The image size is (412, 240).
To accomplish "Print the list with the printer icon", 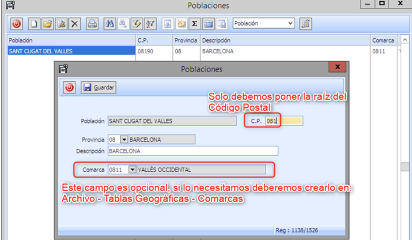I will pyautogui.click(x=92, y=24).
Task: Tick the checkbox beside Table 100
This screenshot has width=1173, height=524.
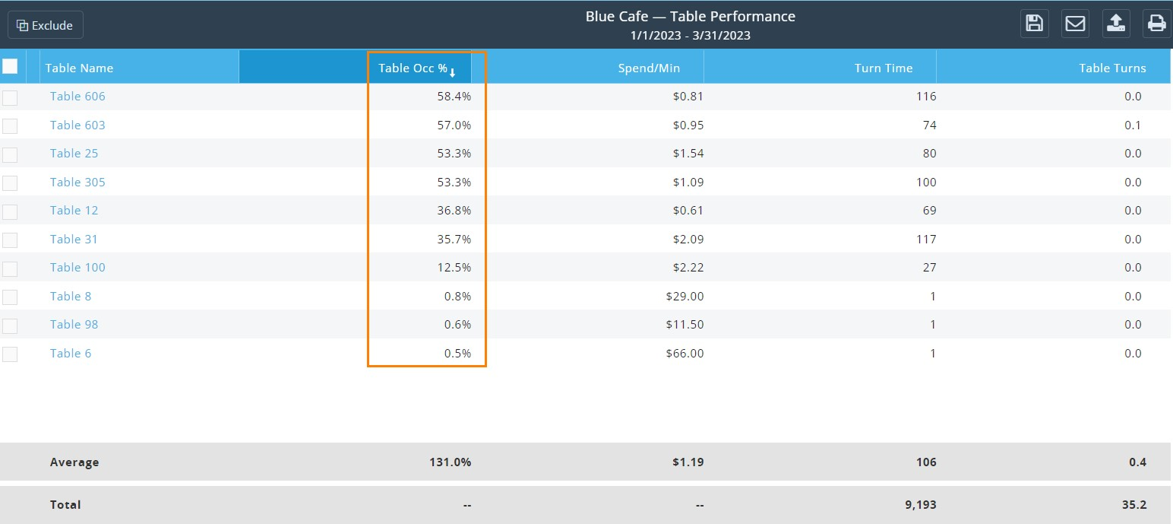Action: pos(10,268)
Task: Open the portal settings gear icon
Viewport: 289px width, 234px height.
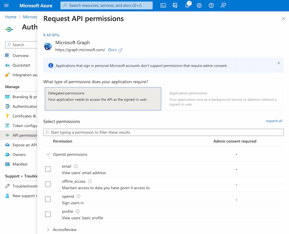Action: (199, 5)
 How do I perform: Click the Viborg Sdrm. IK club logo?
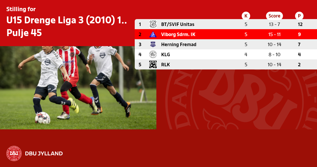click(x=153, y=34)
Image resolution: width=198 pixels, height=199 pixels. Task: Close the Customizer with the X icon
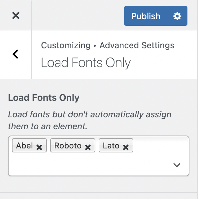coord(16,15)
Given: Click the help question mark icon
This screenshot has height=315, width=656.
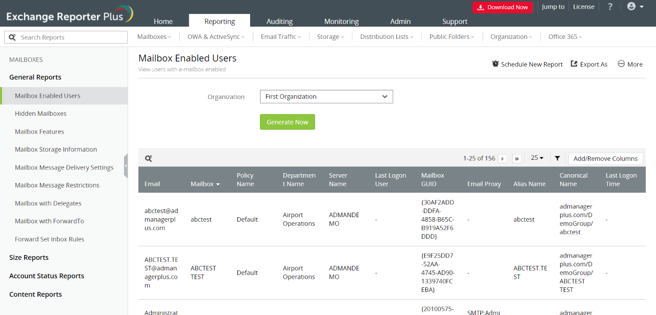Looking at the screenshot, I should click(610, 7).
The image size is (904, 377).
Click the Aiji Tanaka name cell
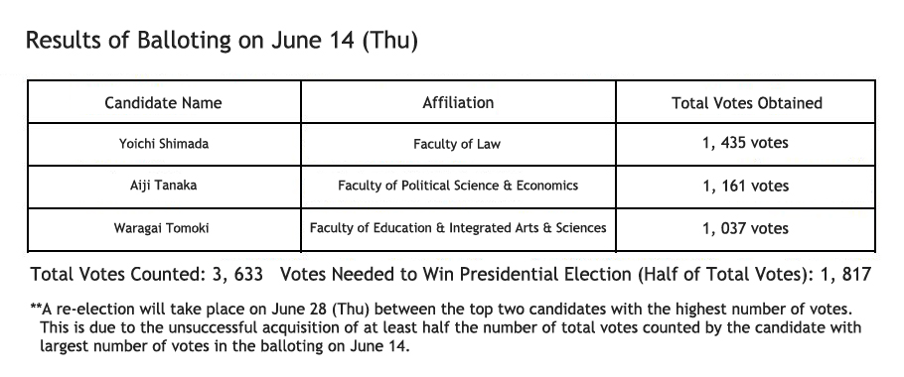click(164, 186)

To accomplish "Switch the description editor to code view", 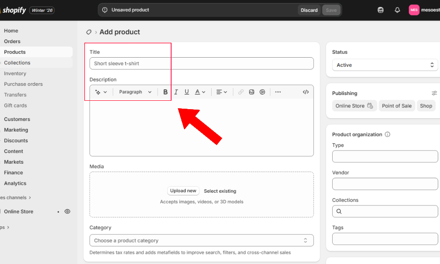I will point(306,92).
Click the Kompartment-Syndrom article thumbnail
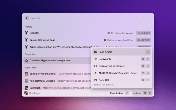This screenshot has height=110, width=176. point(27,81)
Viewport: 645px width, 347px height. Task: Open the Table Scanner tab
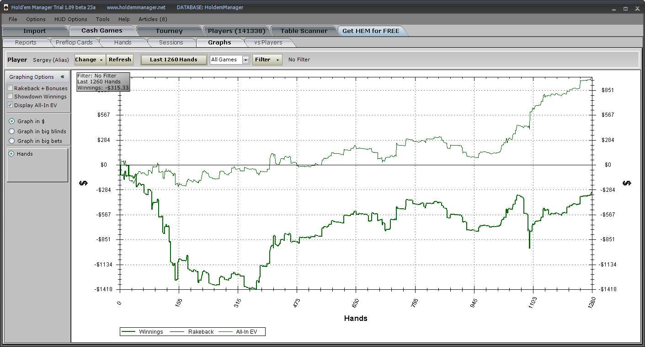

* * *

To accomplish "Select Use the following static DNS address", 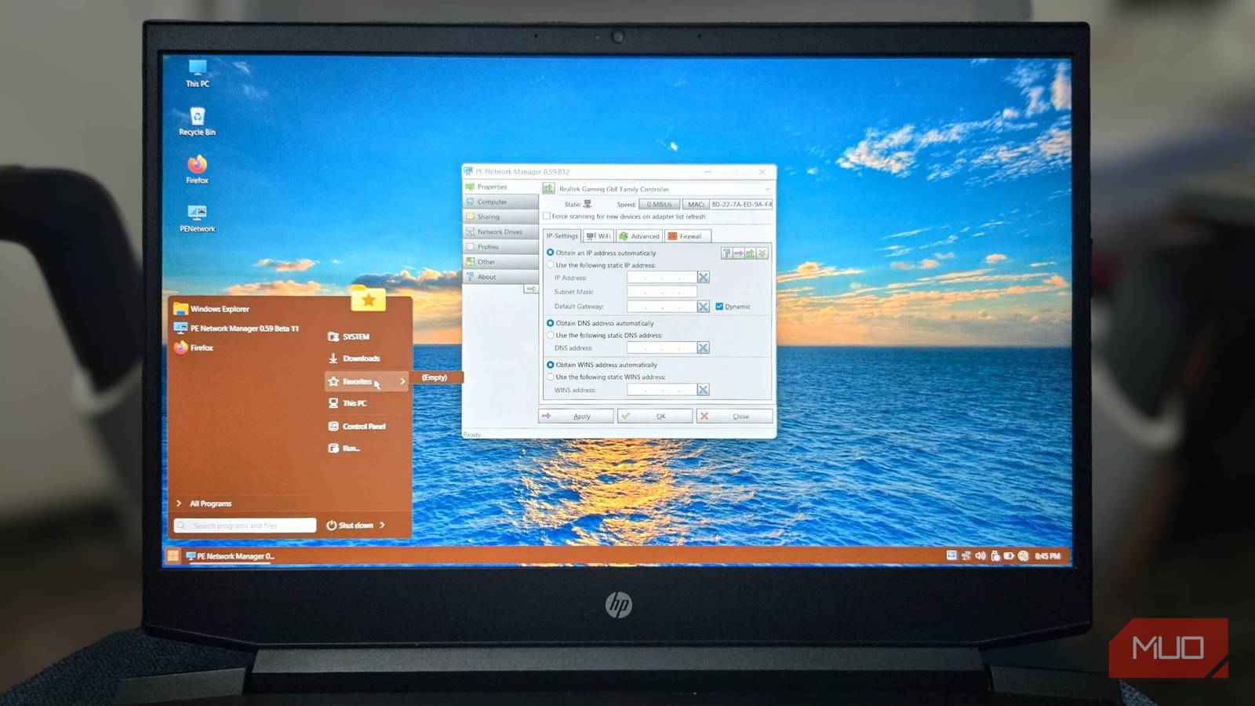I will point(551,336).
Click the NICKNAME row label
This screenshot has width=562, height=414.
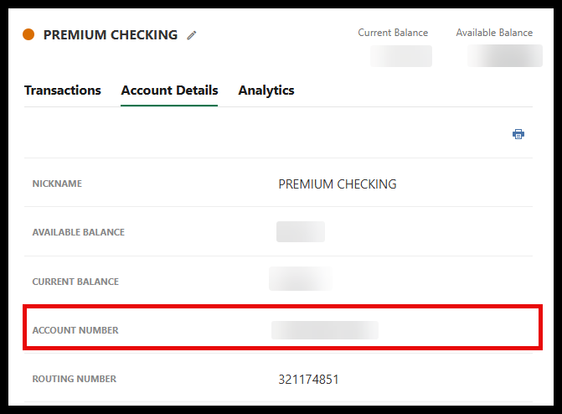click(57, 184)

> [Work required]:
Check the data for the word "Open" and pull out the lines that have it.

> [Answer]:
Task: Open the portal settings gear icon
Viewport: 645px width, 347px height. Task: Open the Table Scanner tab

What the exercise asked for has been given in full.